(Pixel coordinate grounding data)
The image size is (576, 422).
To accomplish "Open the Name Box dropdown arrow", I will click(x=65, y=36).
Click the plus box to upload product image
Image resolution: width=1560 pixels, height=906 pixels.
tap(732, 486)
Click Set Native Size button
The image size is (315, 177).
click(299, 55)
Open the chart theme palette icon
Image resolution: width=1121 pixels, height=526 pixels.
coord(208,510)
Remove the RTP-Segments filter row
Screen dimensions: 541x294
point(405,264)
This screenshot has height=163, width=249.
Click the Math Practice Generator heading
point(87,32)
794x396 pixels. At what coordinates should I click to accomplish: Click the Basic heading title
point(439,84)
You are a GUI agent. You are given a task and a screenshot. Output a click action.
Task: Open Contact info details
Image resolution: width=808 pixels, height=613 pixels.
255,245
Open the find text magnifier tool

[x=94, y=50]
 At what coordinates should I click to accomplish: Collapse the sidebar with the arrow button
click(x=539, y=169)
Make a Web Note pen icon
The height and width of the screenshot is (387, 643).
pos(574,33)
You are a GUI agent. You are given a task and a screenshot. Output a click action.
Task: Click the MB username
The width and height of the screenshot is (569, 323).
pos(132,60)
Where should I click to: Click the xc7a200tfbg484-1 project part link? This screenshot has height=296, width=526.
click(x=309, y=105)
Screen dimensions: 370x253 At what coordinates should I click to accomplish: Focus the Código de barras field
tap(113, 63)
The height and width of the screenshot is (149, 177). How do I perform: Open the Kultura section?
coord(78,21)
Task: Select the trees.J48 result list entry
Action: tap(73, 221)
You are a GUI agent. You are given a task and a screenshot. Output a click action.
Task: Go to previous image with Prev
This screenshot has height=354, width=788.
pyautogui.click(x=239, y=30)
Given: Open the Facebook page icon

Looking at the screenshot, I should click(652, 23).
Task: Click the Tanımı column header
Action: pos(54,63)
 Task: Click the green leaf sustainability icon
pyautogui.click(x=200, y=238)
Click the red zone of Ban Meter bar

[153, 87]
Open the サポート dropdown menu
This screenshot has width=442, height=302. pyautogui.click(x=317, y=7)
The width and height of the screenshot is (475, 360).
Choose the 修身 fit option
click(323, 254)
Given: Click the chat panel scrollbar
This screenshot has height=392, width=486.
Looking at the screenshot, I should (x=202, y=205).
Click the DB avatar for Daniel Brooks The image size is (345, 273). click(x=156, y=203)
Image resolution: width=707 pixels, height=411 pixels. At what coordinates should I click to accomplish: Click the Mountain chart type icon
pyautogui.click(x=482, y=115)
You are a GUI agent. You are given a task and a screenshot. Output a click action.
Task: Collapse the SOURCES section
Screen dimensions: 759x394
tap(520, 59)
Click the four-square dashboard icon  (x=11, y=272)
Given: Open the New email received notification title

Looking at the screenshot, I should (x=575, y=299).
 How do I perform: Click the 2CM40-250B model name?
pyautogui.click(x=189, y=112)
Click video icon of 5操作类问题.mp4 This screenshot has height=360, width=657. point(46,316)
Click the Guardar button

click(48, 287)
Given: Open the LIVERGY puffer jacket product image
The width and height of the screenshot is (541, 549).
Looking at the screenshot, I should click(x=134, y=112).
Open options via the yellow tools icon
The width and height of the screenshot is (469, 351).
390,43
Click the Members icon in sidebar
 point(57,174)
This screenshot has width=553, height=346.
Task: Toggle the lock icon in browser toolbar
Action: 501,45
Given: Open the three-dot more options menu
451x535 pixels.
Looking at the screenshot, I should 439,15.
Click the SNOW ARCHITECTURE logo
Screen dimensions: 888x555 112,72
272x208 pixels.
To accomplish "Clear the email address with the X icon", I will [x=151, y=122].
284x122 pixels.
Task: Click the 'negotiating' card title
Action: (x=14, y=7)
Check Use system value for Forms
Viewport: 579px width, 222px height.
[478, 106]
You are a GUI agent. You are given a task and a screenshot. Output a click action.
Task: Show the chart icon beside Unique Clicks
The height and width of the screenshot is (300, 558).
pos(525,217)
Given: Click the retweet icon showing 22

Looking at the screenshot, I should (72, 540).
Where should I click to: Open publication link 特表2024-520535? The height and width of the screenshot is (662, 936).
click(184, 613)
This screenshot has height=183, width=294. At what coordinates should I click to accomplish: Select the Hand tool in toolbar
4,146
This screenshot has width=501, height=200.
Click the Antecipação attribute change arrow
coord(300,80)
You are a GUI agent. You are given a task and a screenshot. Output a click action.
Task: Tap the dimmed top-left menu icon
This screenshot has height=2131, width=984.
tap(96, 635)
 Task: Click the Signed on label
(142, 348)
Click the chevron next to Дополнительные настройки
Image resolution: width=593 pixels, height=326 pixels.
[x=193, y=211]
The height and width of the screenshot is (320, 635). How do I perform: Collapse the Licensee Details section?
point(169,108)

• Task objective: Every record above should be written out exactly.

• Solved exercise:
The image size is (576, 422).
To accomplish "Open the Name Box dropdown arrow", I will click(x=65, y=36).
Click the plus box to upload product image
Image resolution: width=1560 pixels, height=906 pixels.
tap(732, 486)
Click Set Native Size button
The image size is (315, 177).
click(299, 55)
Open the chart theme palette icon
Image resolution: width=1121 pixels, height=526 pixels.
coord(208,510)
Remove the RTP-Segments filter row
Screen dimensions: 541x294
point(405,264)
This screenshot has height=163, width=249.
Click the Math Practice Generator heading
point(87,32)
794x396 pixels. At what coordinates should I click to accomplish: Click the Basic heading title
point(439,84)
You are a GUI agent. You are given a task and a screenshot. Output a click action.
Task: Open Contact info details
Image resolution: width=808 pixels, height=613 pixels.
255,245
Open the find text magnifier tool

[x=94, y=50]
 At what coordinates should I click to accomplish: Collapse the sidebar with the arrow button
click(x=539, y=169)
Make a Web Note pen icon
The height and width of the screenshot is (387, 643).
pos(574,33)
You are a GUI agent. You are given a task and a screenshot. Output a click action.
Task: Click the MB username
The width and height of the screenshot is (569, 323).
pos(132,60)
Where should I click to: Click the xc7a200tfbg484-1 project part link? This screenshot has height=296, width=526.
click(x=309, y=105)
Screen dimensions: 370x253 At what coordinates should I click to accomplish: Focus the Código de barras field
tap(113, 63)
The height and width of the screenshot is (149, 177). How do I perform: Open the Kultura section?
coord(78,21)
Task: Select the trees.J48 result list entry
Action: tap(73, 221)
You are a GUI agent. You are given a task and a screenshot. Output a click action.
Task: Go to previous image with Prev
This screenshot has height=354, width=788.
pyautogui.click(x=239, y=30)
Given: Open the Facebook page icon

Looking at the screenshot, I should click(652, 23).
Task: Click the Tanımı column header
Action: pos(54,63)
 Task: Click the green leaf sustainability icon
pyautogui.click(x=200, y=238)
Click the red zone of Ban Meter bar

[153, 87]
Open the サポート dropdown menu
This screenshot has width=442, height=302. pyautogui.click(x=317, y=7)
The width and height of the screenshot is (475, 360).
Choose the 修身 fit option
click(323, 254)
Given: Click the chat panel scrollbar
This screenshot has height=392, width=486.
Looking at the screenshot, I should (x=202, y=205).
Click the DB avatar for Daniel Brooks The image size is (345, 273). click(x=156, y=203)
Image resolution: width=707 pixels, height=411 pixels. At what coordinates should I click to accomplish: Click the Mountain chart type icon
pyautogui.click(x=482, y=115)
You are a GUI agent. You are given a task and a screenshot. Output a click action.
Task: Collapse the SOURCES section
Screen dimensions: 759x394
tap(520, 59)
Click the four-square dashboard icon  (x=11, y=272)
Given: Open the New email received notification title

Looking at the screenshot, I should (x=575, y=299).
 How do I perform: Click the 2CM40-250B model name?
pyautogui.click(x=189, y=112)
Click video icon of 5操作类问题.mp4 This screenshot has height=360, width=657. point(46,316)
Click the Guardar button

click(48, 287)
Given: Open the LIVERGY puffer jacket product image
The width and height of the screenshot is (541, 549).
Looking at the screenshot, I should click(x=134, y=112).
Open options via the yellow tools icon
The width and height of the screenshot is (469, 351).
390,43
Click the Members icon in sidebar
 point(57,174)
This screenshot has width=553, height=346.
Task: Toggle the lock icon in browser toolbar
Action: 501,45
Given: Open the three-dot more options menu
451x535 pixels.
Looking at the screenshot, I should 439,15.
Click the SNOW ARCHITECTURE logo
Screen dimensions: 888x555 112,72
272x208 pixels.
To accomplish "Clear the email address with the X icon", I will [x=151, y=122].
284x122 pixels.
Task: Click the 'negotiating' card title
Action: (x=14, y=7)
Check Use system value for Forms
Viewport: 579px width, 222px height.
[478, 106]
You are a GUI agent. You are given a task and a screenshot. Output a click action.
Task: Show the chart icon beside Unique Clicks
The height and width of the screenshot is (300, 558).
pos(525,217)
Given: Click the retweet icon showing 22

Looking at the screenshot, I should (72, 540).
Where should I click to: Open publication link 特表2024-520535? The height and width of the screenshot is (662, 936).
click(184, 613)
This screenshot has height=183, width=294. At what coordinates should I click to accomplish: Select the Hand tool in toolbar
4,146
This screenshot has width=501, height=200.
Click the Antecipação attribute change arrow
coord(300,80)
You are a GUI agent. You are given a task and a screenshot. Output a click action.
Task: Tap the dimmed top-left menu icon
This screenshot has height=2131, width=984.
tap(96, 635)
 Task: Click the Signed on label
(142, 348)
Click the chevron next to Дополнительные настройки
Image resolution: width=593 pixels, height=326 pixels.
[x=193, y=211]
The height and width of the screenshot is (320, 635). How do I perform: Collapse the Licensee Details section?
point(169,108)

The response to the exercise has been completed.